Return verbatim the lines that run from the one holding "You are a computer-use" to the end of the listing, both ends included, without the pictures.
----
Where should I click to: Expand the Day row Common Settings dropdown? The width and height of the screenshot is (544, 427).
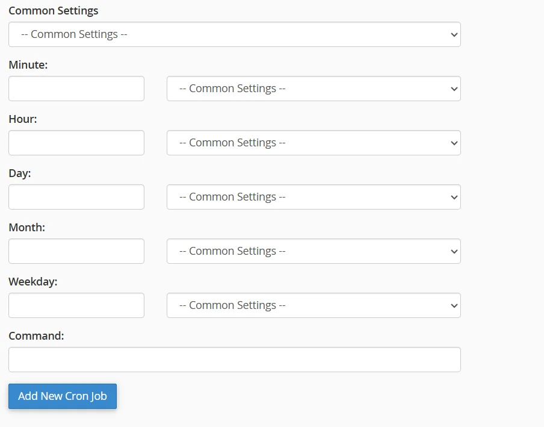pyautogui.click(x=313, y=197)
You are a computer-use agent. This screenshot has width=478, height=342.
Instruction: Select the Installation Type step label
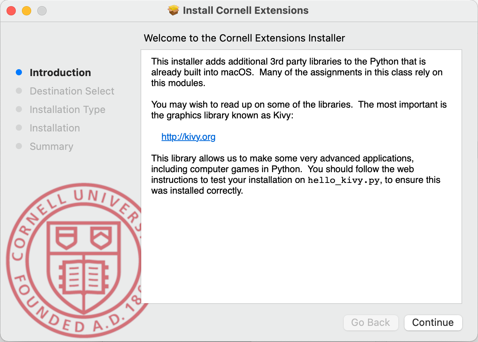67,110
----
■ EXPECTED OUTPUT ■
You are a computer-use agent. This screenshot has width=478, height=342.
Instruction: Select the Installation Type step label
67,110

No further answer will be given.